### Data to use:
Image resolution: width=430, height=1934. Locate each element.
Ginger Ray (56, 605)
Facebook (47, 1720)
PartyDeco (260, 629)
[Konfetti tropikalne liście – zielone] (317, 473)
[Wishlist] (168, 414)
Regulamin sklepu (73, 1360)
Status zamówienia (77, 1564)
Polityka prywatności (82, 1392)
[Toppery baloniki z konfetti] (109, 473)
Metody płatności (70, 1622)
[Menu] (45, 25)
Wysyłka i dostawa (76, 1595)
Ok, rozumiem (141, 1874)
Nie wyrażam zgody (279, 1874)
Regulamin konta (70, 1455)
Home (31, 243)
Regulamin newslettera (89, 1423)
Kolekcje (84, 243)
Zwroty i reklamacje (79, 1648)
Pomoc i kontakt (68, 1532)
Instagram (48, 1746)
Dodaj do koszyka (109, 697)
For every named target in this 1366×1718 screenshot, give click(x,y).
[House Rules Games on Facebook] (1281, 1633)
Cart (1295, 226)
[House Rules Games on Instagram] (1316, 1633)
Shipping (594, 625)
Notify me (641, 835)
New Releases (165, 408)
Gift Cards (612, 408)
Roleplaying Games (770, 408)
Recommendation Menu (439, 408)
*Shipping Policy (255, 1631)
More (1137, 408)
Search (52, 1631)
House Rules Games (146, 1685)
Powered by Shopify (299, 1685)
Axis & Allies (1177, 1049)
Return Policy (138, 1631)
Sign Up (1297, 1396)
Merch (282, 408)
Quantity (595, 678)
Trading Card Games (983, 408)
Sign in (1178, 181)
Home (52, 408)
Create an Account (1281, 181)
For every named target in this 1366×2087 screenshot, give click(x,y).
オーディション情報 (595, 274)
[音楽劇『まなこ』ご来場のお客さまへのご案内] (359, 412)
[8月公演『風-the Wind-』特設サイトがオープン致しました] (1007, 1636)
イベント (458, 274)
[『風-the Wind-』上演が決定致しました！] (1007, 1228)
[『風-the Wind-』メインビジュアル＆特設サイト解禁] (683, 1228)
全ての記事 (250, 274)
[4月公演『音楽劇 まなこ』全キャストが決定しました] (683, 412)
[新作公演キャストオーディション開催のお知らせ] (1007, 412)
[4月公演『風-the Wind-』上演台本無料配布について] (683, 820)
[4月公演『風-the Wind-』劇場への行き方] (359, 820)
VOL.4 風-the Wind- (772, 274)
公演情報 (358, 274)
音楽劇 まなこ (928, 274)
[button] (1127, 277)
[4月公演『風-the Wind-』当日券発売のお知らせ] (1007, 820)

### What needs to be done:
Repeat the entire listing above without changing a word.

### Task answer:
Image resolution: width=430, height=1934. Locate each element.
Ginger Ray (56, 605)
Facebook (47, 1720)
PartyDeco (260, 629)
[Konfetti tropikalne liście – zielone] (317, 473)
[Wishlist] (168, 414)
Regulamin sklepu (73, 1360)
Status zamówienia (77, 1564)
Polityka prywatności (82, 1392)
[Toppery baloniki z konfetti] (109, 473)
Metody płatności (70, 1622)
[Menu] (45, 25)
Wysyłka i dostawa (76, 1595)
Ok, rozumiem (141, 1874)
Nie wyrażam zgody (279, 1874)
Regulamin konta (70, 1455)
Home (31, 243)
Regulamin newslettera (89, 1423)
Kolekcje (84, 243)
Zwroty i reklamacje (79, 1648)
Pomoc i kontakt (68, 1532)
Instagram (48, 1746)
Dodaj do koszyka (109, 697)
For every named target in this 1366×1718 screenshot, give click(x,y).
[House Rules Games on Facebook] (1281, 1633)
Cart (1295, 226)
[House Rules Games on Instagram] (1316, 1633)
Shipping (594, 625)
Notify me (641, 835)
New Releases (165, 408)
Gift Cards (612, 408)
Roleplaying Games (770, 408)
Recommendation Menu (439, 408)
*Shipping Policy (255, 1631)
More (1137, 408)
Search (52, 1631)
House Rules Games (146, 1685)
Powered by Shopify (299, 1685)
Axis & Allies (1177, 1049)
Return Policy (138, 1631)
Sign Up (1297, 1396)
Merch (282, 408)
Quantity (595, 678)
Trading Card Games (983, 408)
Sign in (1178, 181)
Home (52, 408)
Create an Account (1281, 181)
For every named target in this 1366×2087 screenshot, give click(x,y).
オーディション情報 (595, 274)
[音楽劇『まなこ』ご来場のお客さまへのご案内] (359, 412)
[8月公演『風-the Wind-』特設サイトがオープン致しました] (1007, 1636)
イベント (458, 274)
[『風-the Wind-』上演が決定致しました！] (1007, 1228)
[『風-the Wind-』メインビジュアル＆特設サイト解禁] (683, 1228)
全ての記事 (250, 274)
[4月公演『音楽劇 まなこ』全キャストが決定しました] (683, 412)
[新作公演キャストオーディション開催のお知らせ] (1007, 412)
[4月公演『風-the Wind-』上演台本無料配布について] (683, 820)
[4月公演『風-the Wind-』劇場への行き方] (359, 820)
VOL.4 風-the Wind- (772, 274)
公演情報 (358, 274)
音楽劇 まなこ (928, 274)
[button] (1127, 277)
[4月公演『風-the Wind-』当日券発売のお知らせ] (1007, 820)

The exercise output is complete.